Showing posts with label J. Jefferson Farjeon. Show all posts
Showing posts with label J. Jefferson Farjeon. Show all posts

Sunday, July 24, 2016

Review: Mystery In White: A Christmas Crime Story by J. Jefferson Farjeon

by Mary

When a deep fall of snow brings the 11.37 from London's Euston Station to a halt in a rural area on Christmas Eve, the scene shifts to a country house cut off from the world by bad weather (a favourite scenario of mine!) as the continuing storm sets in motion a tale of the strange events related in Mystery In White: A Christmas Crime Story by J. Jefferson Farjeon.

Four occupants of the third-class carriage have abandoned the snowbound train in an attempt to walk to a station about six miles away in hopes of continuing their journey from there. The quartet consists of milquetoast clerk Robert Thomson, on his way to visit an aunt, platinum blonde chorus girl Jessie Noyes, who absolutely must get to Manchester that day for professional reasons, and siblings David and Lydia Carrington, who are going to spend Christmas at their uncle's town house.

The two other travellers in their compartment do not accompany them: there's an elderly bore name of Hopkins, who thinks the idea is madness, and Edward Maltby, an older man and member of the Royal Psychical Society. The latter has plans to visit an old house at Naseby in connection with the ghost of Charles I but has suddenly bolted from the train, much to the others' surprise.

Circumstances thwart the attempt to reach the station and the quartet are forced to take shelter in the house mentioned, which they are able to enter through the unlocked front door. Yet although the place is deserted, there's a kettle boiling, tea is laid out in the drawing room, fires have been lit -- and a bread-knife lies on the kitchen floor. A suggestive situation to say the least.

There's a sense of menace about the place and when the decamped Maltby and a Cockney giving his name as Smith show up the atmosphere becomes even more ominous. Particularly when Smith subsequently runs or rather flounders off and the bore Hopkins is rescued from the storm by Carrington and Thomson. Hopkins claims he is on his way to locate a constable because a dead man has been found in the compartment next to the one occupied by those now in the house. But is what he says true?

And that's just the start of this complex and engrossing mystery.

My verdict: The solution to the mystery gives one pause at first and yet, after consideration, the reader must admit it fits with all that went before. I read this novel at one sitting. Can there be any higher recommendation than that?

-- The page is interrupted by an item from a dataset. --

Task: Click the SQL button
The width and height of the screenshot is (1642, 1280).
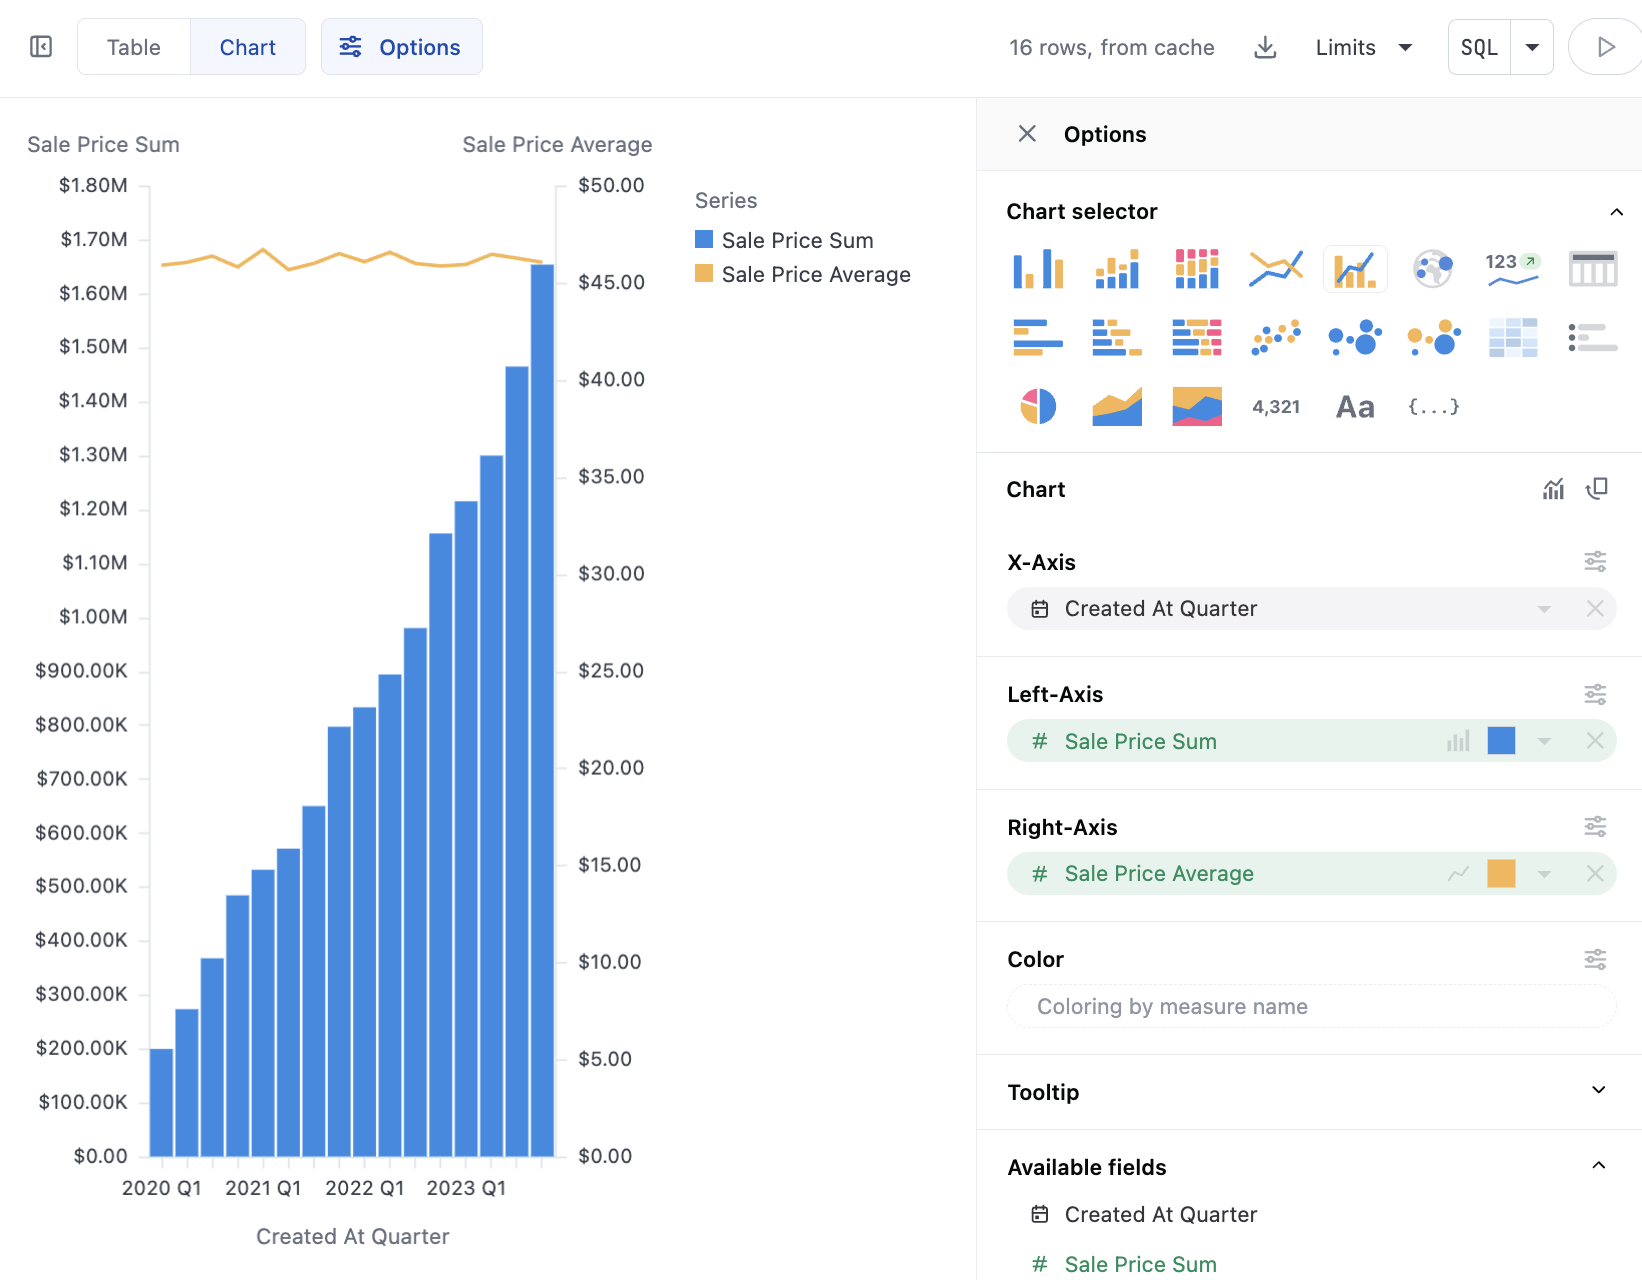Action: click(x=1479, y=47)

Mystery In White: A Christmas Crime Story by J. Jefferson Farjeon is available from Poisoned Pen Press as part of their reprints of the British Library Crime Classics.

Sunday, June 5, 2016

Thirteen Guests by J. Jefferson Farjeon

by Mary

As this country house mystery opens, John Foss, following an injury to his ankle as he descends from a train at Flensham Station, is taken by fellow passenger Nadine Leveridge to Bragley Court, upon which Nadine and eleven other guests are converging for a weekend house party. Foss has to go to Bragley Court because the doctor is there to attend to the elderly mother-in-law of Lord Aveling, owner of the house. Although the imobilised Foss is a stranger he is considered a gentleman (partially on the basis of his old school tie and an uncle listed in Debrett), and so in the way these things go, he is invited to stay at the house until his ankle mends.

It is not long before he meets fellow guest county cricketer Harold Taverley, who fills Foss in about the other guests, including those who haven't yet arrived. Besides Nadine there's artist Leicester Pratt, sausage king Mr Rowe, his wife, and daughter Ruth, Liberal MP Sir James Earnshaw, writer Edyth Fermoy-Jones (concerning whom Taverley observes she would "die happy if she goes down in history as the female Edgar Wallace"), actress Zena Wilding, and waspish gossip columnist Lionel Bultin. There's also a somewhat mysterious couple named Chaters, about whom Taverley knows nothing.

Once assembled for the weekend there would have been twelve guests but as Foss points out he's the thirteenth. However, his cricketing informant claims au contraire, any bad luck that showed up would fall on the thirteenth guest who comes through the door of the house.

But all is not well at Bragley Court.

"The shadows seemed to contain uneasy secrets...Something's wrong...." Foss reflects. He is not wrong. Disturbing events take place. Then a stranger keeping constant watch on the railway station is found dead in a quarry. Fortunately Detective-Inspector Kendall is in the area gingering up the local constabulary so is on the spot when the police are called in.

My verdict: Published in 1936, Thirteen Guests is smoothly written, displaying little evidence of its age except for a humorous reference to Mussolini and another to Vinolia soap. The solution to the crimes is based largely on a (mercifully not extensive) timetable constructed by Detective-Inspector Kendall. I must however mention the author is not quite fair in relation to a couple of clews and one coversation, although the work-round needed to convey a major clew is subtly done and easily missed. Despite that, cosy readers as well as fans of Golden Age novels should enjoy Thirteen Guests. Martin Edwards contributes an interesting and informative introduction to this entry in the British Library Crime Classics series.